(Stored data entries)
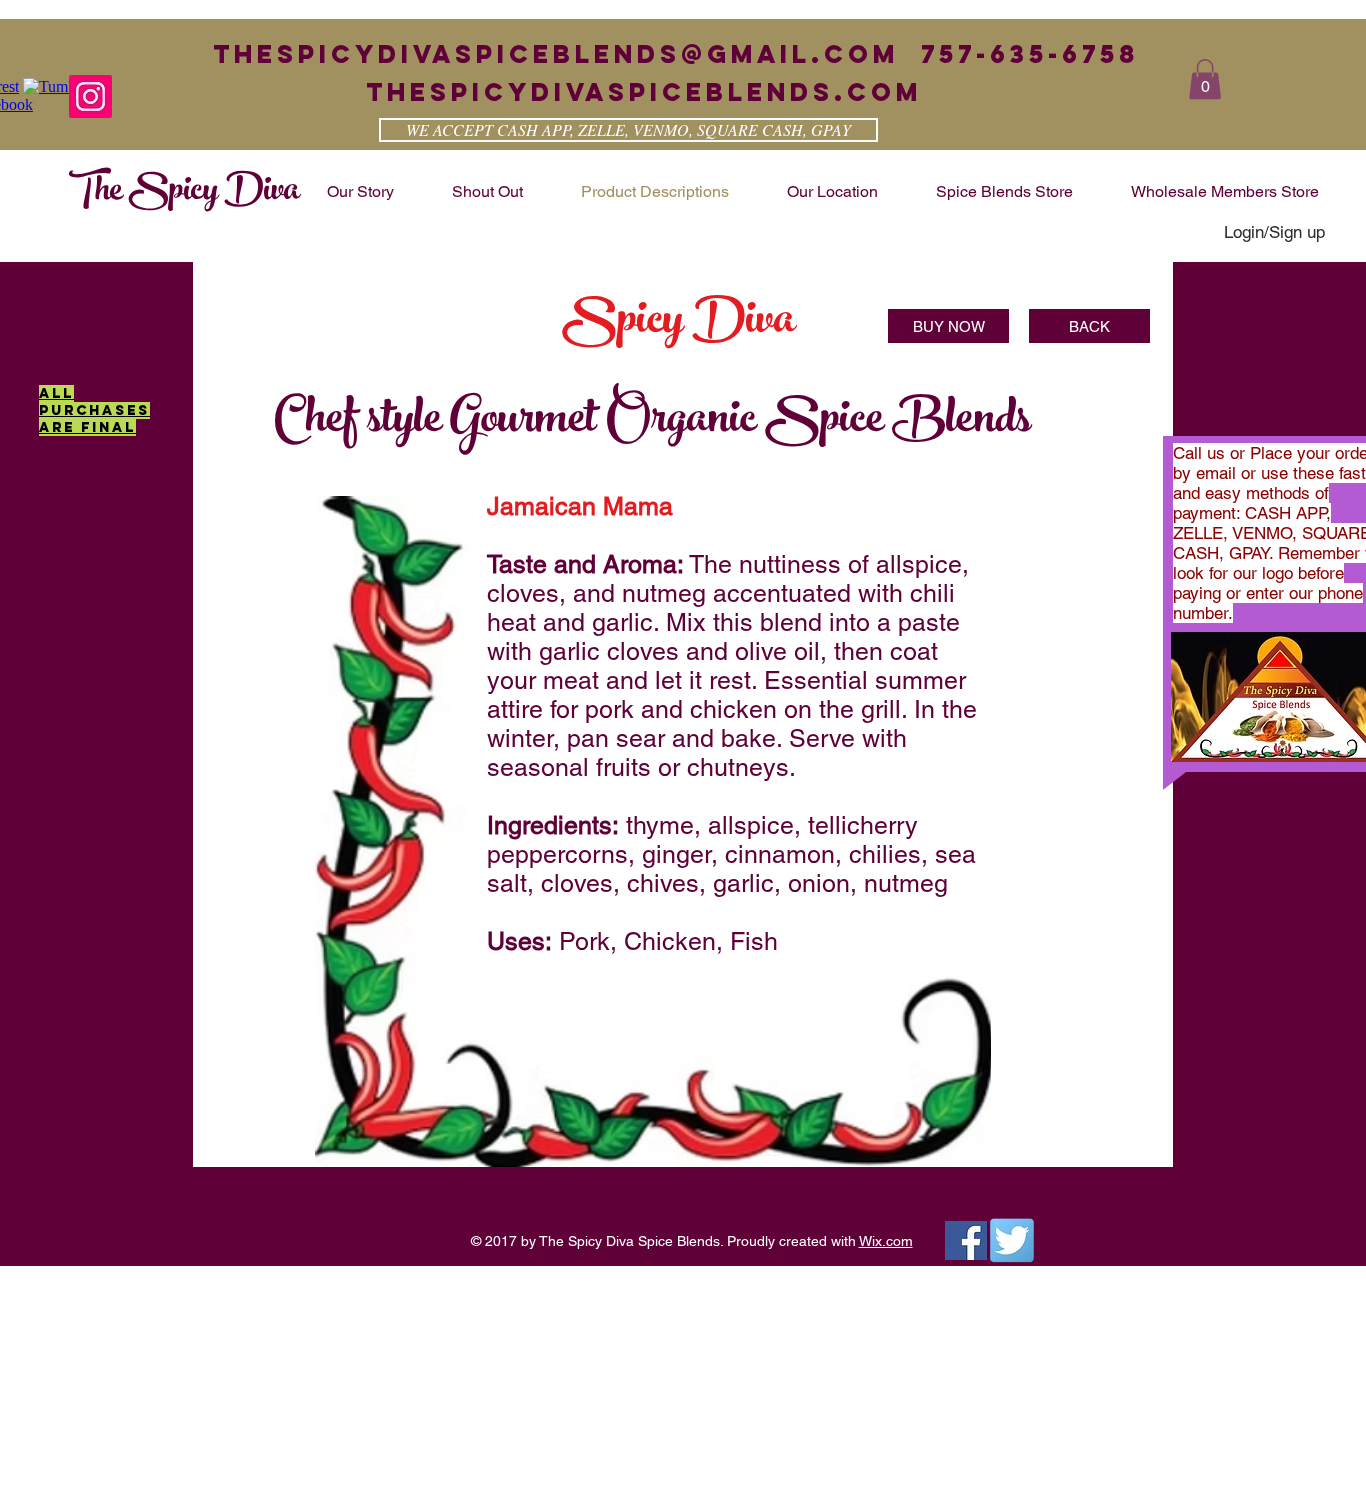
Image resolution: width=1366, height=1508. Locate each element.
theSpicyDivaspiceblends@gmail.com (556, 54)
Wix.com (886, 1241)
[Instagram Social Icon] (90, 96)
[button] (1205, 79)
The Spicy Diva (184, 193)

→ What the task asks:
Would you reproduce, word for word, the lines from the one holding "Wix.com (886, 1241)" through the final line of the entries, both included?

→ Result below:
Wix.com (886, 1241)
[Instagram Social Icon] (90, 96)
[button] (1205, 79)
The Spicy Diva (184, 193)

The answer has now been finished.